- Relator(a)
- Ministra Daniela Teixeira
- Órgão julgador
- Terceira Turma
- Data do julgamento
- 05/05/2025
- Data de publicação
- 08/05/2025
STJ – Acórdão, Rel. Ministra Daniela Teixeira, Terceira Turma, j. 05/05/2025, p. 08/05/2025
Ementa: DIREITO EMPRESARIAL E PROCESSUAL CIVIL. AGRAVO INTERNO EM RECURSO ESPECIAL. RECUPERAÇÃO JUDICIAL. REGULARIDADE FISCAL. ART. 57 DA LEI 11.101/2005. CONVOLAÇÃO EM FALÊNCIA. IMPOSSIBILIDADE. DIVERGÊNCIA PARCIAL COM A JURISPRUDÊNCIA DO STJ. MANUTENÇÃO DA DECISÃO AGRAVADA. RECURSO NÃO PROVIDO. I. CASO EM EXAME 1. Agravo interno interposto contra decisão monocrática do Ministro Marco Aurélio Bellizze, que negou seguimento ao recurso especial por ausência de impugnação específica e por consonância do acórdão recorrido com a jurisprudência do Superior Tribunal de Justiça. A parte agravante alegou o preenchimento dos requisitos de admissibilidade e requereu o provimento do recurso.

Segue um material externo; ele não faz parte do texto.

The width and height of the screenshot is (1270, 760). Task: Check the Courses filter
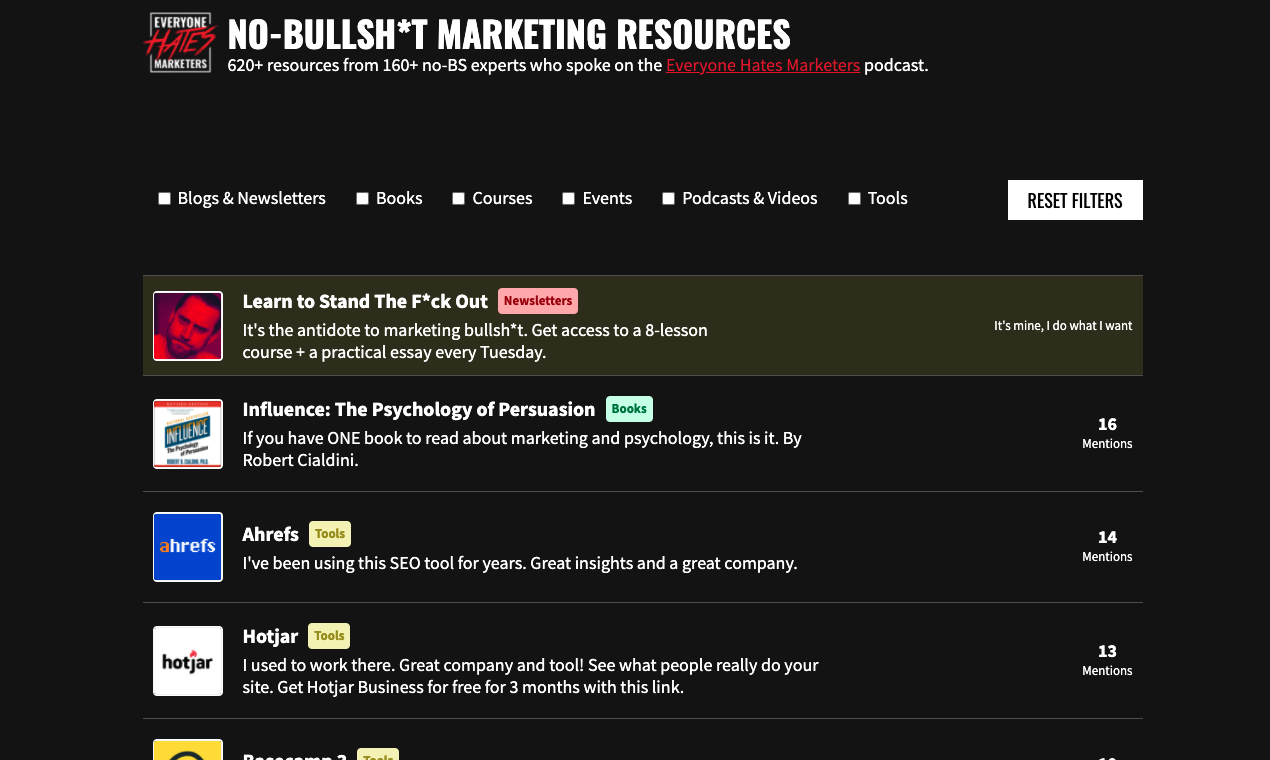(458, 198)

A parte agravada apresentou contrarrazões. II. QUESTÃO EM DISCUSSÃO 2. Definir se a não apresentação das certidões de regularidade fiscal, nos termos do art. 57 da Lei 11.101/2005, autoriza, por si só, a convolação da recuperação judicial em falência. III. RAZÕES DE DECIDIR 3. O acórdão recorrido encontra-se alinhado ao entendimento de que a intimação da União deve ocorrer de forma pessoal, sendo insuficiente a simples publicação no Diário da Justiça eletrônico. 4. A jurisprudência pacífica da Terceira e Quarta Turmas do STJ afirma que, com o advento da Lei 14.112/2020, tornou-se obrigatória a apresentação de certidões de regularidade fiscal como condição para homologação do plano de recuperação judicial, conforme o art. 57 da Lei 11.101/2005 (REsp 2.089.785/SP; REsp 1.955.325/PE). 5. Entretanto, a ausência das certidões não autoriza automaticamente a convolação da recuperação judicial em falência, cabendo ao juízo apenas sobrestar o processo, permitindo a retomada de execuções individuais e a propositura de pedidos de falência, conforme entendimento do STJ (REsp 2.082.781/SP; REsp 1.955.325/PE). 6. A decisão agravada acertadamente reconheceu a existência de parcial dissonância entre o acórdão recorrido e a jurisprudência do STJ, reformando em parte a decisão de origem, mas mantendo a inadmissibilidade quanto aos demais temas não prequestionados, nos termos das Súmulas 282 e 356 do STF. IV. RECURSO NÃO PROVIDO. (AgInt no REsp n. 2.060.769/SP, relatora Ministra Daniela Teixeira, Terceira Turma, julgado em 5/5/2025, DJEN de 8/5/2025.)